NVIDIA ha tenido que defenderse de ciertas acusaciones infundadas que dicen que sus GPUs tienen un diseño que les permite incluir en ellas puertas traseras, spyware y/o interruptores de la muerte. Estas acusaciones vienen de parte de las autoridades chinas, que han especulado con esa posibilidad para dañar la imagen de la compañía y reducir la demanda de sus aceleradores para IA, y de sus tarjetas gráficas.
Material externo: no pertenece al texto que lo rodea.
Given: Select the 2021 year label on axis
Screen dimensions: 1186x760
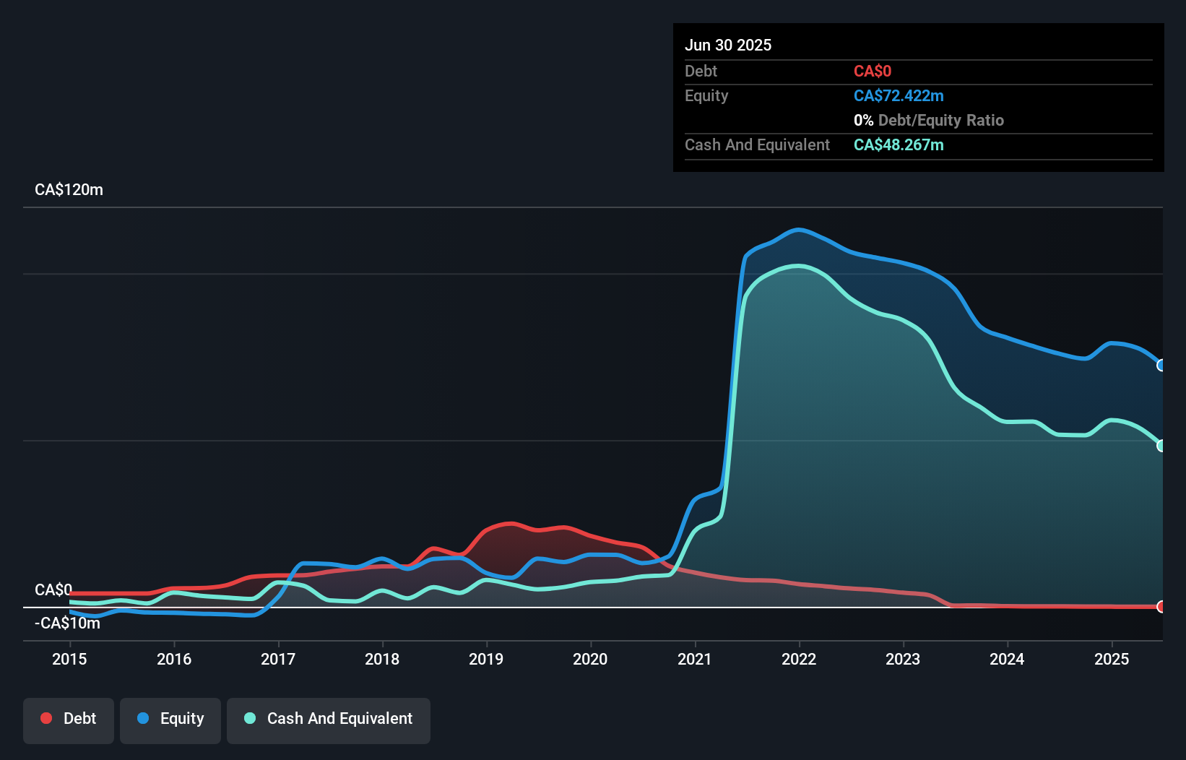Looking at the screenshot, I should point(695,659).
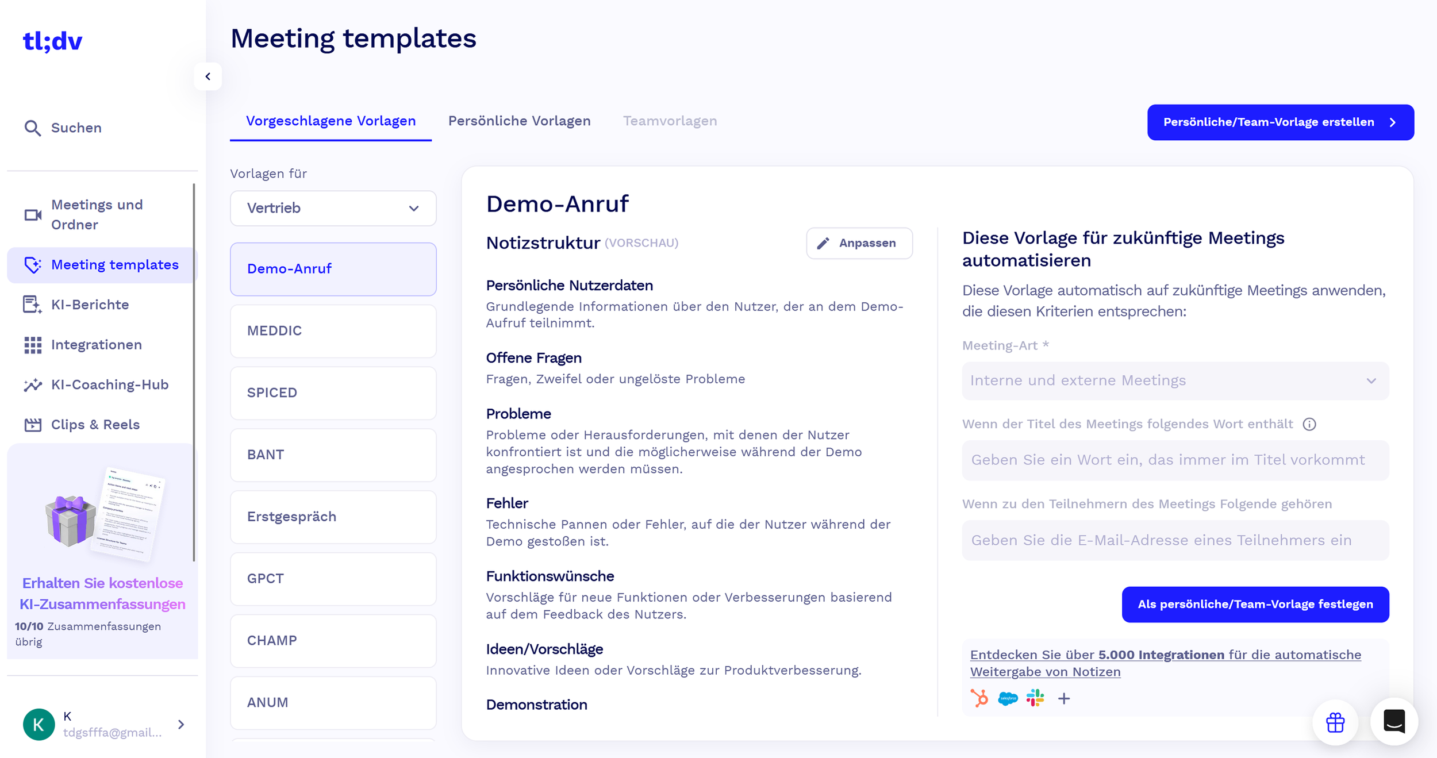Image resolution: width=1437 pixels, height=758 pixels.
Task: Click the Anpassen edit button
Action: click(x=859, y=243)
La compañía de Jensen Huang es la que más hardware para IA vende actualmente. La demanda de sus soluciones para IA es gigante, pero en el caso de China hay una prohibición vigente por parte de Estados Unidos que les impide vender directamente sus soluciones más avanzadas. Por esa razón NVIDIA desarrolla productos alternativos con menor potencia, como la GeForce RTX 5090 D o la aceleradora NVIDIA H20.
Ante esas acusaciones, que dicen que todas esas cosas permitirían a NVIDIA espiar a China, introducir malware en equipos de dicho país o incluso "matar" sus tarjetas gráficas si en algún momento es necesario hacer que dejen de funcionar, la compañía ha dicho, directamente, que no utiliza nada de eso en sus tarjetas gráficas, que así no es como se construyen sistemas de confianza, y que nunca lo harán.
NVIDIA también ha dicho que siempre ha dado soporte a un ecosistema de software abierto y transparente que ayude a sus clientes a sacar el máximo partido a sus sistemas y a sus GPUs. No hay motivos para pensar que NVIDIA no dice la verdad, pero seguro que estas palabras de China ya han logrado convencer a algunos gracias al miedo.